> [WHAT IS REQUIRED] Please copy the records below exactly, from the line containing "coordinates (732, 943)." to the line containing "coordinates (442, 21).", including both of those lines.

> [RECORDED DATA]
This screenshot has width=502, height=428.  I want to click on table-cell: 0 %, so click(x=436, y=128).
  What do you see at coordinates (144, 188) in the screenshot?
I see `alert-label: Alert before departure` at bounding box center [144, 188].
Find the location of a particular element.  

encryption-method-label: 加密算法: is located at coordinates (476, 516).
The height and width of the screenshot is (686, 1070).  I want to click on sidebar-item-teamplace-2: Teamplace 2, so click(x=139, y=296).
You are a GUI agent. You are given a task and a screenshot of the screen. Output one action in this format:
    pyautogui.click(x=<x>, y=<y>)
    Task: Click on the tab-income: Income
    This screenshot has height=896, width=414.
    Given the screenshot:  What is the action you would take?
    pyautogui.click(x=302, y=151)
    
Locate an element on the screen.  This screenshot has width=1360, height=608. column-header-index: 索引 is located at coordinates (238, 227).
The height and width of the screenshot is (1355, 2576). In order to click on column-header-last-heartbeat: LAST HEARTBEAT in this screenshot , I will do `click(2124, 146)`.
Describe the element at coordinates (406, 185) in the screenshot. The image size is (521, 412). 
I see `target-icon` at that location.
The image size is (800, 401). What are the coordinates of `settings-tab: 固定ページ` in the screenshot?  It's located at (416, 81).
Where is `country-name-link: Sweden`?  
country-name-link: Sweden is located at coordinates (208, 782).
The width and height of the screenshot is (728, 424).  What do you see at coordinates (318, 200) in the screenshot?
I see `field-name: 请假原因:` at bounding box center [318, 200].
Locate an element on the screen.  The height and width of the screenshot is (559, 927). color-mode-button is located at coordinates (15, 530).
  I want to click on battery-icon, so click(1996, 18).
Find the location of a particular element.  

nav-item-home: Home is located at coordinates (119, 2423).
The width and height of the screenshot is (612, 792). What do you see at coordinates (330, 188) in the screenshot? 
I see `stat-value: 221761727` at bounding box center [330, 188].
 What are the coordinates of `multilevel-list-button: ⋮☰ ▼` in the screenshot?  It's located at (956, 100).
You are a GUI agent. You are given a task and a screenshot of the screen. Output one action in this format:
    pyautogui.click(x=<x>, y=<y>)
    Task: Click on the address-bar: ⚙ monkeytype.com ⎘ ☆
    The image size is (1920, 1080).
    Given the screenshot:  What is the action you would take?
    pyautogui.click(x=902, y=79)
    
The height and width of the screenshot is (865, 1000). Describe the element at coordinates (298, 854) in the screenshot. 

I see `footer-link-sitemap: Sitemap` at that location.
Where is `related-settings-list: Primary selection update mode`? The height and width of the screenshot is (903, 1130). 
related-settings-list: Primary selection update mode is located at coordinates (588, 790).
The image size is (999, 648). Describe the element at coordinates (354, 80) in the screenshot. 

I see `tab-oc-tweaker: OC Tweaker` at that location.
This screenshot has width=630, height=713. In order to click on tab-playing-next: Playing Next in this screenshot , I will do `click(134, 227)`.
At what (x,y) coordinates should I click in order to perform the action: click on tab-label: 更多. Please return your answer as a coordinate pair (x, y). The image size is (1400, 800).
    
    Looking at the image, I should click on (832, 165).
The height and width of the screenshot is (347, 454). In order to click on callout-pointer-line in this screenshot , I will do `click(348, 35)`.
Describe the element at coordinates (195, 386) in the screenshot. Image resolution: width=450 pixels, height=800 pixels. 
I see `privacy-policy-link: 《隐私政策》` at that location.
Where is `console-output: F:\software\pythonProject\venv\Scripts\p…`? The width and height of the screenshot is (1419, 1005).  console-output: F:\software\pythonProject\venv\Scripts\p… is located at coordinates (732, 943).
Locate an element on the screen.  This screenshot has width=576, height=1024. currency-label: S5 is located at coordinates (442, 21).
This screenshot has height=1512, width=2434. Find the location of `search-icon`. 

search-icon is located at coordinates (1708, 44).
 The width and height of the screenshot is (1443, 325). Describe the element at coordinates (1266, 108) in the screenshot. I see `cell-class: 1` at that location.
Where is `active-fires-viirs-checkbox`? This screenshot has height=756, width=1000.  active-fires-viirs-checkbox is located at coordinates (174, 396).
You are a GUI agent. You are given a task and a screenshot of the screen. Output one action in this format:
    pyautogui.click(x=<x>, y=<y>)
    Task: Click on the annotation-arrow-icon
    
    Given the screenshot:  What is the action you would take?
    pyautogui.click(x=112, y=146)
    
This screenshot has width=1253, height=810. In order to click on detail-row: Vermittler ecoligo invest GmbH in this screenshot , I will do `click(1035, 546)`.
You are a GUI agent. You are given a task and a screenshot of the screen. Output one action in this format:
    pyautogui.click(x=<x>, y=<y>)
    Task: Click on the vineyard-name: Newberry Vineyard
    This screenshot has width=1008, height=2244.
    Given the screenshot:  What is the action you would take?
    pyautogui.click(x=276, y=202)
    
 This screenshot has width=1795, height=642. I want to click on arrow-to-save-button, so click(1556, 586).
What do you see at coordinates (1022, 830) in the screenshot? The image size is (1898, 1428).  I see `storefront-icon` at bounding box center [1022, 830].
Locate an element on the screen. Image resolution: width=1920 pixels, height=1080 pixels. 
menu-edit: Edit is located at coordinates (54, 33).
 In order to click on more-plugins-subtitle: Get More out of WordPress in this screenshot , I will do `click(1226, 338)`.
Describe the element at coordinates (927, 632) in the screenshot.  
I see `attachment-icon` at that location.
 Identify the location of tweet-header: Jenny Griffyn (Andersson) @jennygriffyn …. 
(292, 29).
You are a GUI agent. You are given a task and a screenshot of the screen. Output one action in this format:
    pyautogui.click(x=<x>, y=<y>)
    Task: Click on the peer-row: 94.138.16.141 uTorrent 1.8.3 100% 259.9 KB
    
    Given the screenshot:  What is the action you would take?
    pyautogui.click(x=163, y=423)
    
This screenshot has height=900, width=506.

> [WORKED SOLUTION]
Where is `console-output: F:\software\pythonProject\venv\Scripts\p…`? The width and height of the screenshot is (1419, 1005).  console-output: F:\software\pythonProject\venv\Scripts\p… is located at coordinates (732, 943).
Locate an element on the screen.  This screenshot has width=576, height=1024. currency-label: S5 is located at coordinates (442, 21).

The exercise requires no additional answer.